Tracy's Rating: 2.5/5 Stars
Genre: Literary Mystery/Adventure
Audience: Adult/Older Teen
Summary: Forced to find another job due to the Great Recession, web designer Clay Jannon finds himself the night clerk at the mysterious Mr. Penumbra's 24-Hour Bookstore, a bookstore where there are few regular patrons and where the regulars borrow books rather than buy them. Little does Clay know that by walking into this bookstore he will discover a secret world that will shape his future in ways he could never imagine and irrevocably alter his view of the world.
This book possessed a carefully crafted plot that keeps the reader interested even to the end. The seamless blend of cutting edge technology and the history of the book will delight the reader. The mystery that comprises much of the plot is believable and works to propel the story forward. The characters are likable, believable, and fit into this tale of one young man's quest to find himself in a world which is not quite what he thought it was. For those who love a good book, but also like their technology this is a perfect read.
I didn't know quite what to expect from this book. It appeared on a number of "Best of 2012" lists and won a 2013 Alex Award. Lucinda told me she stayed up ridiculously late to finish it. And yet I've also read some less than positive reviews and a co-worker whose opinion I trust told me that it was "weird" and "disappointing." Well... I generally like "weird" so that didn't do a lot to dissuade me, but my co-worker's inability to pinpoint exactly what didn't work for her left me feeling less than enthused about reading it. But then I read more glowing reviews and I needed to read more eligible books for the Hub Reading Challenge... so I decided to take my chances.
Unfortunately, I too ended up disappointed. For me, it was a really rough start as I found nothing engaging about the voice (as a reader, I’m all about voice :)). I wasn't interested in Clay as a narrator, and I also thought Sloan's prose was choppy and even clunky at times. The overabundance of modifiers in particular kept yanking me out of the story, inspiring annoyance rather than interest in whatever was being described:
This place was absurdly narrow and dizzyingly tall, and the shelves went all the way up—three stories of books, maybe more. I craned my neck back (why do bookstores always make you do uncomfortable things with your neck?) and the shelves faded smoothly into the shadows in a way that suggested they might just go on forever. (Page 8)As a not-so-secret bibliophile, a description that should have inspired awe or curiosity at the very least simply left me cold. I'm a girl who enjoys lengthy sentences and detailed description, but clearly Sloan's prose just isn't for me. However, I appreciate that this is an entirely subjective reaction—there's nothing really wrong with the writing after all—and that the prose will speak differently to different readers.
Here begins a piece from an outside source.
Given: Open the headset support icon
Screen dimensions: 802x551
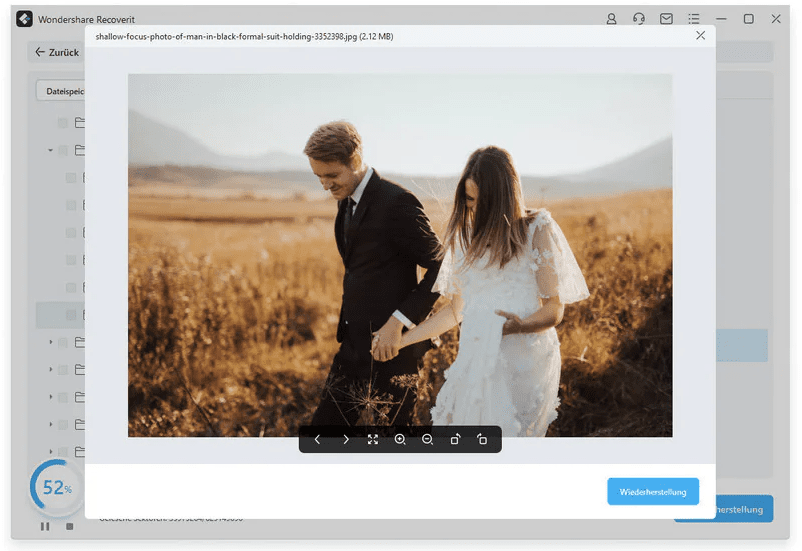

I also felt that the characters were a bit underdeveloped. Penumbra could have been a figure of great curiosity but instead seemed barely present. While Lucinda saw the characters as likable and believable, I interpreted them as one-dimensional and uninteresting. Luckily, about 80 pages in the thematic element of antiquity vs. technology emerged to advance the story. I enjoyed the idea of how technology and antiquity (in this case, old books and the knowledge they contain) can be seen as opposing forces but at the same time act as partners in advancing human knowledge and possibilities. For me, this concept was the heart of the book.
In the end, Mr. Penumbra's 24-Hour Bookstore is firmly in my "meh" category. The concept was promising but, for me, never fully realized. The story and characters ultimately fell flat, but the intriguing juxtaposition of traditional books and technology (particularly Sloan's imagined Google world and underworld hacker/pirate network) kept me interested enough to finish the book. For a better, more fully realized read with a similar feel (though, alas, without the book emphasis), I suggest reading Ernest Cline's Ready Player One.